As Art Gilliland, CEO of Skyport Systems, assesses cybersecurity in 2016, he sees distinct strengths, weakness and opportunities for the next generation of leaders. The question is: Where will we find these leaders?
For all its hype, the skills gap is very real, Gilliland says, and it's one of the first challenges he discusses with his CISO customers. In a previous role, Gilliland conducted his own study and found that 40 percent of entry-level security jobs were going unfilled. But even more concerning: 60 percent of security leadership roles were open.
"And so if you're looking for a CISO - looking for the people who actually build and drive the policy and train the younger people, that is even more at a [premium]," Gillland says.
There is no one answer to the skills gap ... but Gilliland recommends two approaches: 1) Invest more in education programs to attract and retain more qualified information security pros and leaders. And 2) simplify the technology architecture, so fewer people are required to operate and manage it.
And one piece of advice he offers to the next generation of security leaders: Know your adversary.
"Understand what their motivation is," he says. "Understand what their process is ... and build solutions that either disrupt their motivation or break their process."
In part two of a two-part Executive Sessions interview, Gilliland discusses:
- The threats that concern him most as we head into 2016;
- Where we may find the next-generation of security leaders;
- The cybersecurity leadership we need to see from our 2016 presidential candidates.
In part one of this interview, Gilliland discusses why our fundamental approach to security architecture is flawed - and why he bet his career on fixing it.
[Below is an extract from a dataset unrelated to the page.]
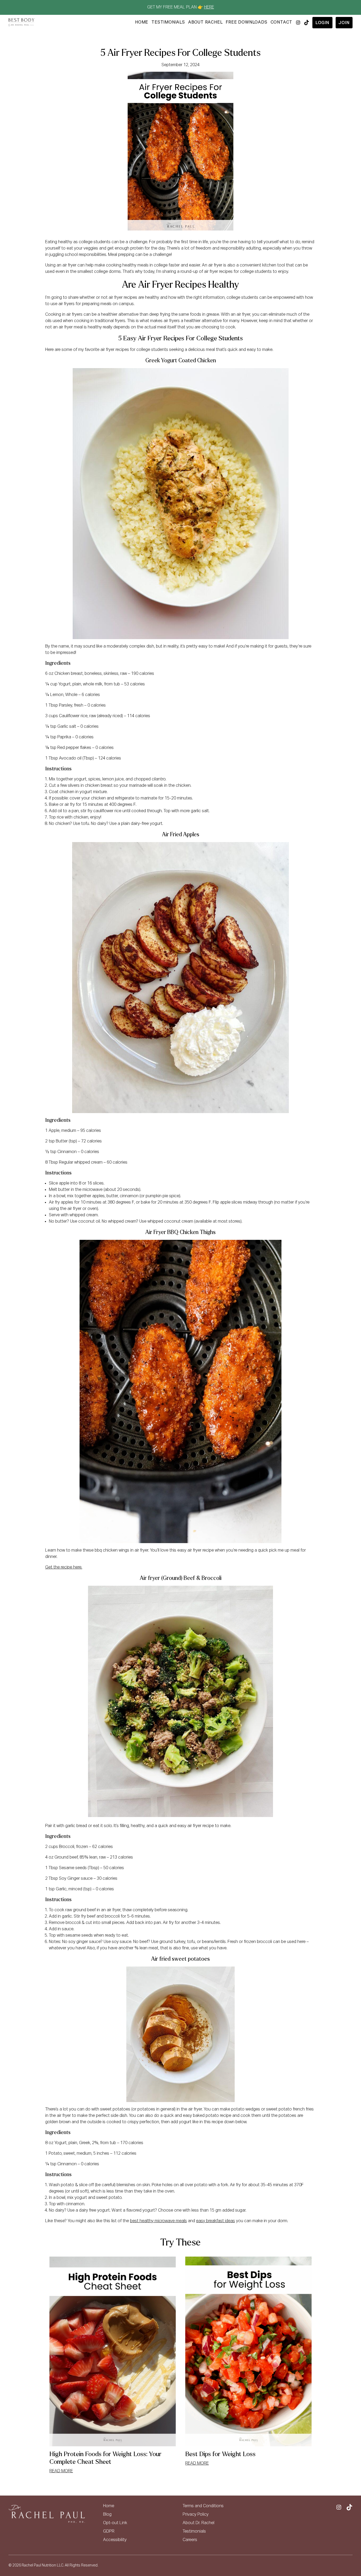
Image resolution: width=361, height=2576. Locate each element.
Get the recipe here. (63, 1567)
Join (344, 23)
Gilliland is a 15-year veteran of the security industry, most recently serving as the senior vice president and general manager for the enterprise security products group at Hewlett Packard. Prior to that he was the senior vice president of information security products for Symantec. Before Symantec, he led the product and marketing teams for instant messaging security start-up, IMlogic, which Symantec acquired. Gilliland holds several patents in security and is a Certified Information Systems Security Professional.